ABSTRACT

Oil and chemical tankers use the FRAMO system to transport cargo from ship to shore. FRAMO cargo pumps, which are installed inside cargo tanks, are an essential component of the system. The results of the purging operation are used to determine whether or not these cargo pumps are operationally ready. The purging procedures confirm the integrity of the sealing arrangements on both the cargo and hydraulic systems. The cofferdam that separates the cargo from the hydraulic fluid collects any leakage from the FRAMO cargo pump’s seals. The AUDRINO control board and electronic control of various solenoid-signaled hydraulic actuated valves are recommended for this automated purging procedure. Control signals from the shore control center or the inbuilt timer circuit can be delivered via IoT. This control board also oversees the purging sequence. The leak-off liquid is lifted from the cofferdam space to the sample container by automated purging.

The identification of the liquid is essential for obtaining the purging result.

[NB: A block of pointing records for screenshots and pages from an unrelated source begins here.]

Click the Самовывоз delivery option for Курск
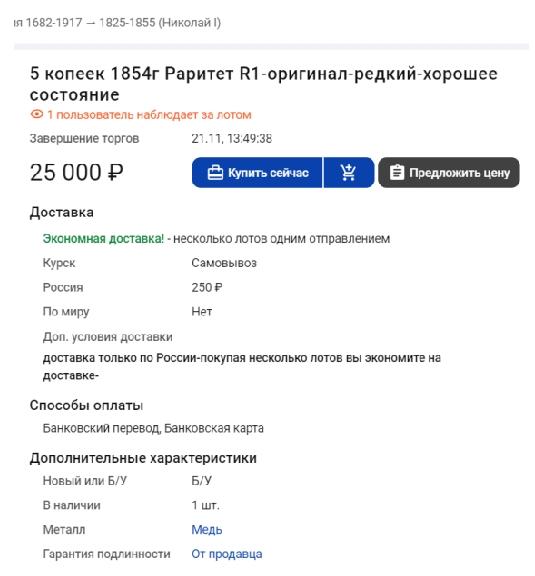This screenshot has height=576, width=535. click(x=224, y=263)
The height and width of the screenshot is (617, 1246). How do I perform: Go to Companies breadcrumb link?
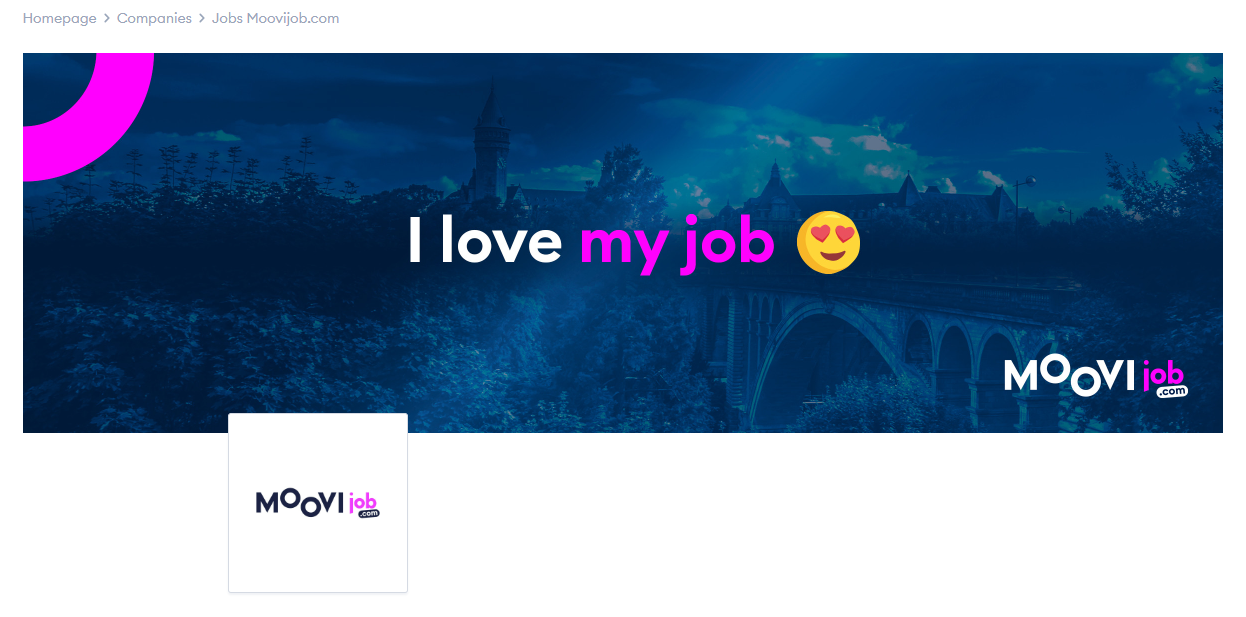pyautogui.click(x=154, y=18)
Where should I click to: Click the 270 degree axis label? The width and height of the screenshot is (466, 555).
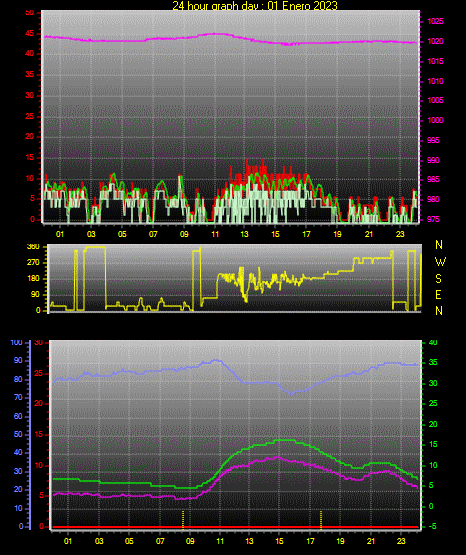(33, 263)
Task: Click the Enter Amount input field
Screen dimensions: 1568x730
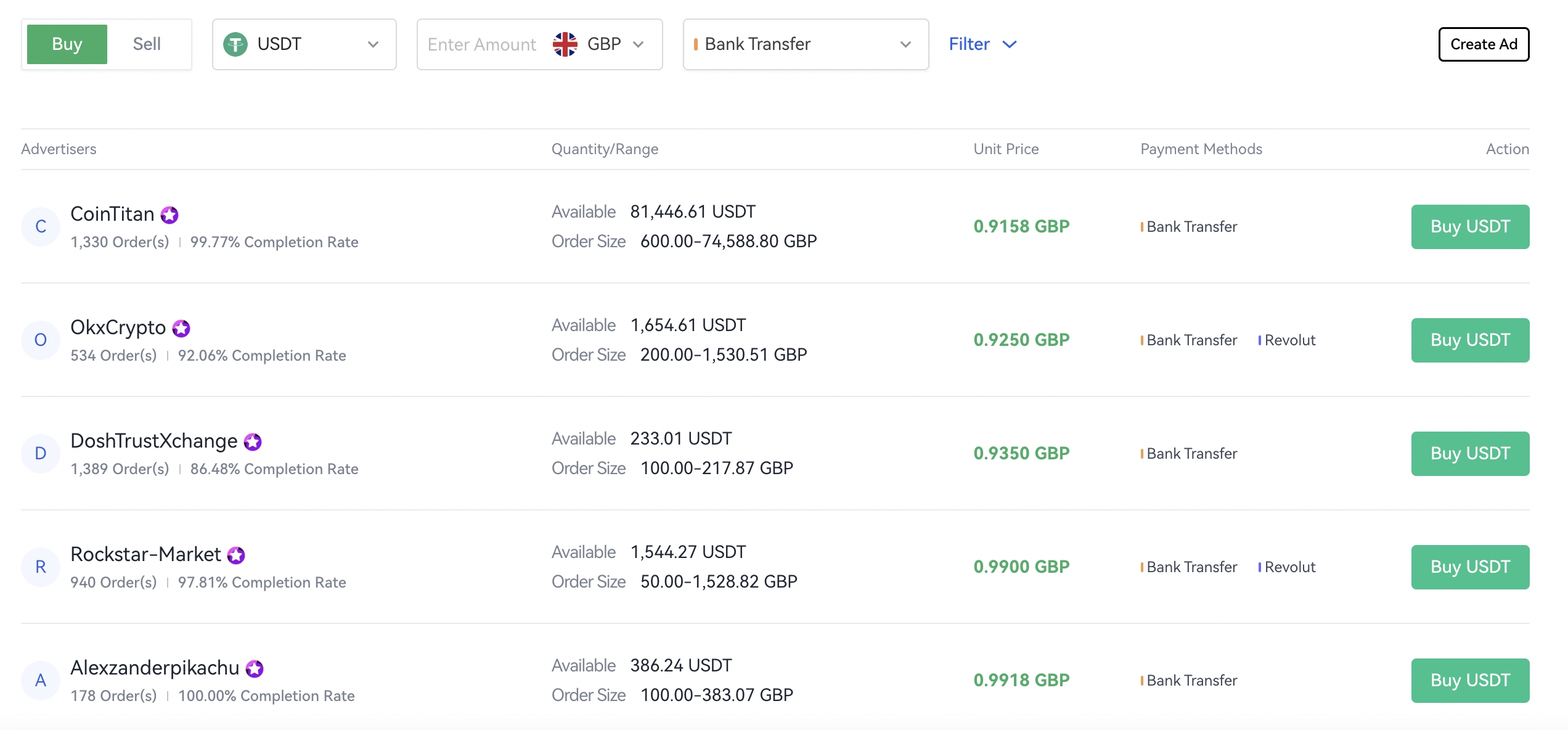Action: pyautogui.click(x=482, y=44)
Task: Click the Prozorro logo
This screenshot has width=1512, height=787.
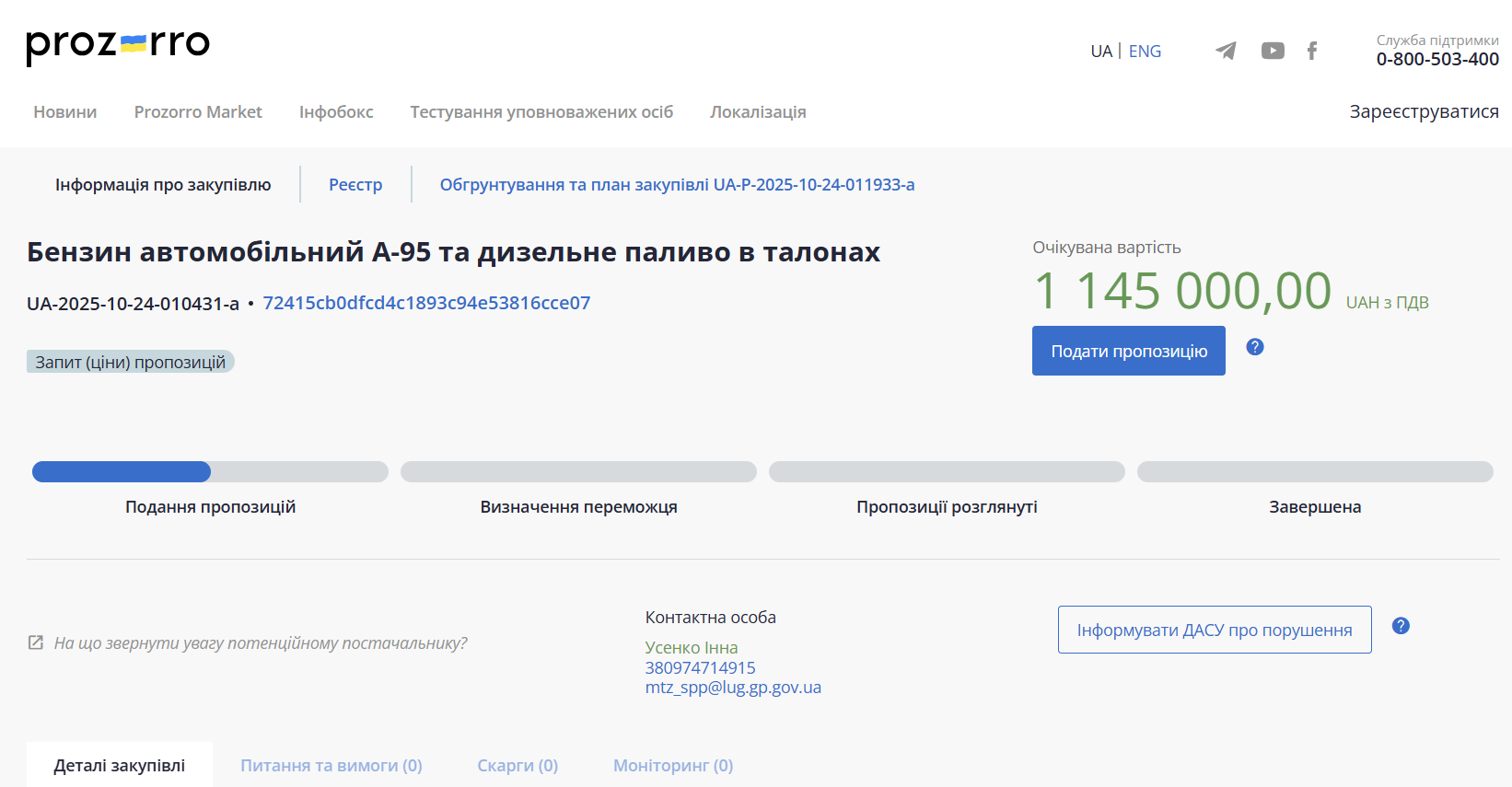Action: click(118, 45)
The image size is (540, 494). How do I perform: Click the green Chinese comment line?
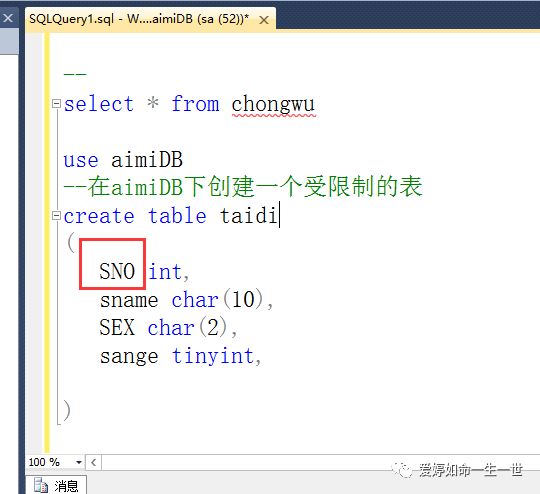243,187
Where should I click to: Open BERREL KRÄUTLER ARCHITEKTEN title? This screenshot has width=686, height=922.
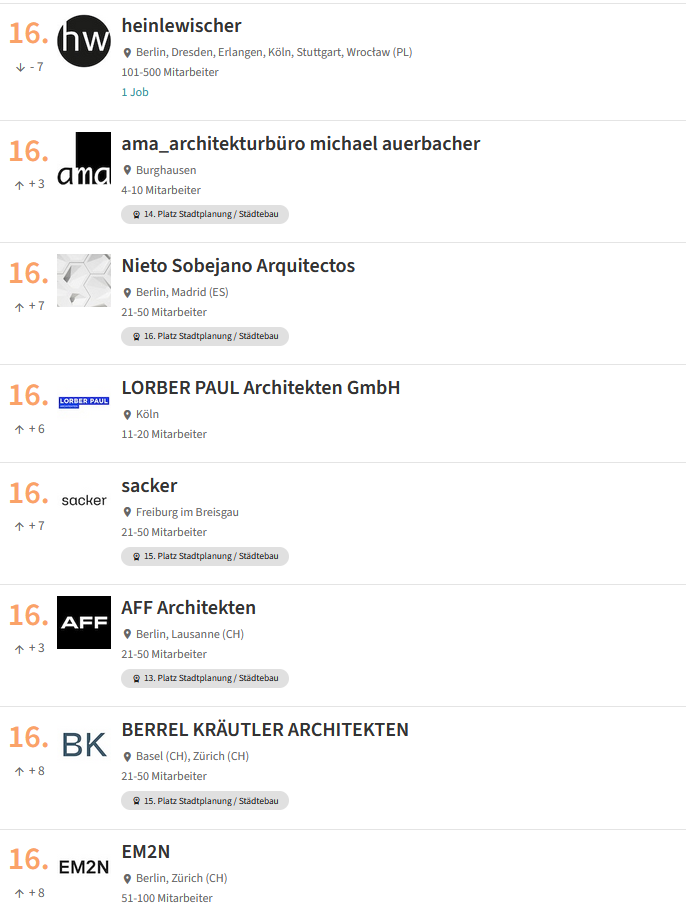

The method proposed in this paper employs three distinct sensors to identify the liquid in the cofferdam space in the autonomous ship environment. The three parameters are density meter, pH meter, and a color sensor. These three characteristics distinguish the cargo liquid from the hydraulic oil used in the system. This test result is useful for cargo operation planning. The content received in the cofferdam is revealed by comparing the measured data set to the preloaded database. The major goal of this research is to use physicochemical data to predict oil content. Two distinct data sets were obtained in this investigation. These data sets include three major cargo and hydraulic oil physicochemical properties. Using the random forests algorithm, the instances were effectively identified as cargo oil or hydraulic oil with an accuracy of 98.6229%. The detection of both cargo oil and hydraulic oil was then classified using three distinct data mining techniques: k-near- est-neighbor, support vector machines, and random forests. The random forests algorithm provided the best accurate classification.